Re: random n00b question

Mark Robson


2009/9/15 Jonathan Ellis <[hidden email]>
We don't currently have any optimizations to provide "lightweight"
session consistency (see #132), but if you do quorum reads + quorum
writes then you are guaranteed to read the most recent write which
should be fine for most apps.

Quorum read / write would be required, yes.

But the typical model used by web page session handlers also requires locking, otherwise you can lose data by concurrent updates.

Consider the read / modify / write scenario typically used, a traditional database might do:

BEGIN TRANSACTION;
SELECT sessiondata FROM sessions WHERE id='my session id' FOR UPDATE;
... with session in place, execute the page code, modifying sessiondata in memory
UPDATE sessions SET sessiondata='modified session data' WHERE id='my session id';
COMMIT;

Cassandra has no way to emulate this behaviour, therefore functionality would be lost if you moved from a traditional database session handler to Cassandra.
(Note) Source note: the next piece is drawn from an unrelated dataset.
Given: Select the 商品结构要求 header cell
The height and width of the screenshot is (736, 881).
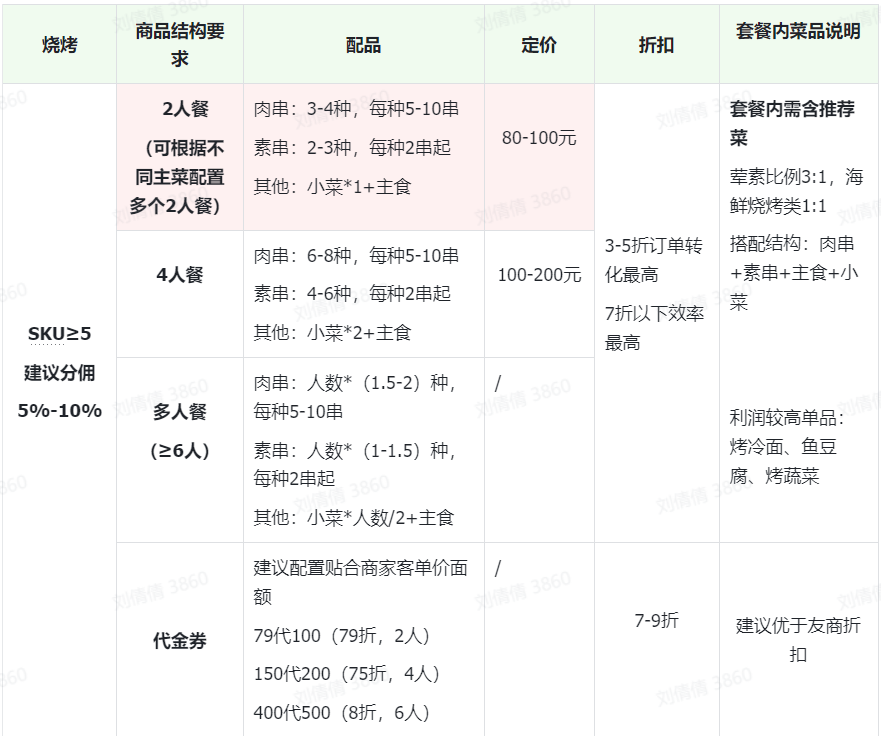Looking at the screenshot, I should pos(180,45).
Even using quorum reads and writes, if a user in the same session has two pages active at once, session data would be trashed.

Mark
Reply | Threaded
Open this post in threaded view
|

Re: random n00b question

Jonathan Ellis-3
On Tue, Sep 15, 2009 at 10:09 AM, Mark Robson <[hidden email]> wrote:
> Even using quorum reads and writes, if a user in the same session has two
> pages active at once, session data would be trashed.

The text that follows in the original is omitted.